• TEXT EXCERPT:
>>>
Oh man … you’ve seen this movie sequel a hundred times. The old gang, back together. A ragtag bunch of misfits having to reassemble for one last job. We open with our former fellowship scattered. Maybe Farage is working in some Chelsea chop shop, grafting halves of stolen vehicles together. (He’s already set this up with that amusingly elitist interview claiming he’s “skint”.)

Anyway, he’s just clocking a speedometer one day when the door is darkened by a familiar face: Arron Banks. They hold each other’s gaze for a long time – dammit, they went through so much together – before Banks tells him why he’s come. There’s a tantalising pause, then Farage gets back to fixing the speedo, muttering gruffly: “Maybe you didn’t hear – I don’t fight no referendums no more.”

Except he does, of course. It’s all he’s ever known. He’d be lost without it – indeed, as the past year has shown, Nigel Farage is absolutely lost. It’s been a long time since the gold lift picture. You can’t dine out for ever on dining out once with Trump.

By way of background, Farage has spent this year putting his shirt on Steve Bannon. (It’s why Bannon always wears two shirts.) He regarded the former White House chief strategist as the genius of the age, and consequently ended up not just backing the Republican Alabama senate candidate and slavery nostalgist Roy Moore, but sticking with his endorsement even when the allegations of underage sexual assault began to mount up. Nigel was hopelessly in thrall to Steve, and yearned to get some kind of American advancement out of it for himself.

And now? Not only has Bannon’s part in Michael Wolff’s book burned bridges with Farage’s beloved Trump, but on Tuesday his meteoric downfall forced him to resign from even Breitbart, the news website of which he was executive chairman. It will be zero coincidence that in the very week Bannon flames out, Farage suddenly pops back up over here, making the most naked of headline grabs.

Quite rightly, this self-interested manoeuvring will be beyond many ordinary Brexiters, to whom Nigel had until now remained an unimpeachable hero. Indeed, Farage’s deceptively sudden call has left them feeling betrayed, with furious leavers deluging the web and the airwaves (including his own LBC show) to denounce his inexplicable weakness. What’s Nigel come back from the deep south as? Cuckleberry Finn?

Alas, this latest development was always in the post. Farage has had more comebacks than Barbra Streisand’s done farewell tours. I’ve had tickets to most of his resignations, and the last one – July 2016, according to my collector’s partwork – was rowed back on even in real time. He started the press conference by saying he was quitting, and ended it saying, “Let’s see where we are in two and a half years’ time.”
<<<
• PROBLEM SET:
1 – Revise the Farage column from "Quite rightly, this" to "as? Cuckleberry Finn?", replacing "unimpeachable" with "untouchable".
2 – Continue the Farage column from its final sentence.
The rows are unrelated to this text.

• EXCERPTED DATA:
>>>
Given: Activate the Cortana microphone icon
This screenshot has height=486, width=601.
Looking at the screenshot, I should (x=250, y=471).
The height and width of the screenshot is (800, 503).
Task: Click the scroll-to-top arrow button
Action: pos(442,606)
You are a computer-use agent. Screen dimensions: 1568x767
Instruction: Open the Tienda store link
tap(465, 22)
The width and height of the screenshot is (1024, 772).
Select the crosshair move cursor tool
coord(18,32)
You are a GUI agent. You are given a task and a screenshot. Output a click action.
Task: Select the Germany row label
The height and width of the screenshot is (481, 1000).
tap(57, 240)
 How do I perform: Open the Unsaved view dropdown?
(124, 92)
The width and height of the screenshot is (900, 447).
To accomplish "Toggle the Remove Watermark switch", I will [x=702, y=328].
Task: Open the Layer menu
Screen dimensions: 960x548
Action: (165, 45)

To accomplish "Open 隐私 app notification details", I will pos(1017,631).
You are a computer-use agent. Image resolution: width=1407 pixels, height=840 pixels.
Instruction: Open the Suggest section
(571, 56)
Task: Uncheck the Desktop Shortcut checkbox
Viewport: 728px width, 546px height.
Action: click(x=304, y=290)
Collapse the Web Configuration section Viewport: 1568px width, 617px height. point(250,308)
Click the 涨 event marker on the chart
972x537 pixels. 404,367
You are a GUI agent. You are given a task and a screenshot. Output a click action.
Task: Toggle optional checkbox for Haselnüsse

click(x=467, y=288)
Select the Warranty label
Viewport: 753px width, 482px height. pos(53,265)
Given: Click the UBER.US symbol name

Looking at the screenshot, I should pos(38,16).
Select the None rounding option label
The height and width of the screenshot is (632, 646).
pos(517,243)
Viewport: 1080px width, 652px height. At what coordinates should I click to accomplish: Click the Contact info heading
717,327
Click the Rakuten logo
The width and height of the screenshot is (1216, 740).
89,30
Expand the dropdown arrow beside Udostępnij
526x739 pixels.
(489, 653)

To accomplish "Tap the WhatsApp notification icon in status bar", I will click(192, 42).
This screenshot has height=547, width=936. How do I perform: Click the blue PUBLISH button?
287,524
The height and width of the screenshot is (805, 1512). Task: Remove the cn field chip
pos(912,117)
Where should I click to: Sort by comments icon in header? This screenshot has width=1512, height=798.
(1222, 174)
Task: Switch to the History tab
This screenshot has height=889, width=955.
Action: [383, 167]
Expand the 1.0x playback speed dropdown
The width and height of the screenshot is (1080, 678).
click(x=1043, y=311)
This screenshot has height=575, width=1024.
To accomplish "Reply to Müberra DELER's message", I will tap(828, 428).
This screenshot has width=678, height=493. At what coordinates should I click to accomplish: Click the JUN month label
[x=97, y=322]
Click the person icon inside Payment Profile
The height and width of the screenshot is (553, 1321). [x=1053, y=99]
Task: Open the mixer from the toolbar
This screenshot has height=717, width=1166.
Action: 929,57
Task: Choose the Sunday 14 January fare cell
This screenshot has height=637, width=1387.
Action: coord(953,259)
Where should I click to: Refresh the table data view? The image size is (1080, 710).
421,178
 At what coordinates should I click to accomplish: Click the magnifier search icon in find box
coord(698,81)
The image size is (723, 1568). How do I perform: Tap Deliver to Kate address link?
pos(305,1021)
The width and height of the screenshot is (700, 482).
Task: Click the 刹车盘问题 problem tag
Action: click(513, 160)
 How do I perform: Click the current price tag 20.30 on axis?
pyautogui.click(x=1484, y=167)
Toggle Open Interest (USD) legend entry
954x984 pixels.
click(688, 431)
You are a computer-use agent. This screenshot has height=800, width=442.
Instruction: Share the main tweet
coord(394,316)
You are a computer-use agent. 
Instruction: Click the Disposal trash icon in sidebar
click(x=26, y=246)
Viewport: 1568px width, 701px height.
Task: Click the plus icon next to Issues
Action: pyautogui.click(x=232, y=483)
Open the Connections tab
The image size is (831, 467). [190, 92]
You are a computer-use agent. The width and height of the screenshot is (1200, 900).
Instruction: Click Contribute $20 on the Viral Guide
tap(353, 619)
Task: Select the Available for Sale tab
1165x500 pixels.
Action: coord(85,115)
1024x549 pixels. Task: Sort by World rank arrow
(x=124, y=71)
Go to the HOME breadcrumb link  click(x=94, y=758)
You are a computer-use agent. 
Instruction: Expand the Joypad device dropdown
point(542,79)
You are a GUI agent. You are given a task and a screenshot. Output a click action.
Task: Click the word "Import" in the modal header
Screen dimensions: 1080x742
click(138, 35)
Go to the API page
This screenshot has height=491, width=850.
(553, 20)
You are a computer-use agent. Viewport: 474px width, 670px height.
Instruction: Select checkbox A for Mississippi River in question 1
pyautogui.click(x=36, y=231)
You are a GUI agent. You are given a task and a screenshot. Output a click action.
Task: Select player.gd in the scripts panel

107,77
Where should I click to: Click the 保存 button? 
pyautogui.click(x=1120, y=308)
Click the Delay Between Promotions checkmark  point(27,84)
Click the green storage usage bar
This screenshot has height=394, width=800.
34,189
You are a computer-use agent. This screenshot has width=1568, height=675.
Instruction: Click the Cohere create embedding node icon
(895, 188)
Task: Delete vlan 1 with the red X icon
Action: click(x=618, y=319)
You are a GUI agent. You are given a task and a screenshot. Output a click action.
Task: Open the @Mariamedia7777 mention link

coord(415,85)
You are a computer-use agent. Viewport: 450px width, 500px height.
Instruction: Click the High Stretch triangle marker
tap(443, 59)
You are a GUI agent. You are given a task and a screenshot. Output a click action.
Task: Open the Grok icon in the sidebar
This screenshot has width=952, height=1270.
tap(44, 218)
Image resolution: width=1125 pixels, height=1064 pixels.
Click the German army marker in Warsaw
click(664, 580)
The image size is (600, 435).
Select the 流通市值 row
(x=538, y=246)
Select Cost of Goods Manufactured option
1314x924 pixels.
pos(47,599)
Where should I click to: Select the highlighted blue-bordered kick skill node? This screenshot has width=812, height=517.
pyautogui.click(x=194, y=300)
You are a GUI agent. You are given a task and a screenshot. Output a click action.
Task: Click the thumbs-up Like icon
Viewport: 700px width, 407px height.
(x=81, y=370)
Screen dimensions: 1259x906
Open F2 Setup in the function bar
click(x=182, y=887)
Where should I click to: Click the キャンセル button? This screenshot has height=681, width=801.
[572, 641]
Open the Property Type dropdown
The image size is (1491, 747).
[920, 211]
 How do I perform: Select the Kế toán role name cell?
<<<
• ANSWERS PER TASK:
1 –
Quite rightly, this self-interested manoeuvring will be beyond many ordinary Brexiters, to whom Nigel had until now remained an untouchable hero. Indeed, Farage’s deceptively sudden call has left them feeling betrayed, with furious leavers deluging the web and the airwaves (including his own LBC show) to denounce his inexplicable weakness. What’s Nigel come back from the deep south as? Cuckleberry Finn?

2 –
Well, this is where we are 18 months on. Few people are more nostalgic than Nigel Farage. He used to get misty-eyed about the early days of Ukip – “Bomber Command ties” … “you look back and think, God, how did we get away with that?!” – and now he gets misty-eyed about the referendum.

I can’t help feeling Nigel would like to somehow recover a single elusive instant from the past and dwell in its perfect stasis for ever. For TS Eliot it was the moment in the rose garden; for Nigel Farage, it was the bit at his referendum night party between retracting his first concession of the night and reconceding the vote a second time. He was smoking cigars in a VIP room sealed off for the Brexit elite, and everything was simultaneously possible and impossible. The here and now is empty in comparison. He cannot bear very much reality.

As mentioned before, there is a lot of the seethingly bitchy “resting” actor about Farage (and in various other wingnut old hams who find themselves currently between jobs – your Katie Hopkinses, your Milos). Don’t get me wrong – Nigel’s been a massive hit at the Brexit conventions. There’s always a big queue for him to sign Breaking Point posters and pose for fan selfies next to the mannequin of the V-signing Bob Geldof. But it’s like there’s something … missing?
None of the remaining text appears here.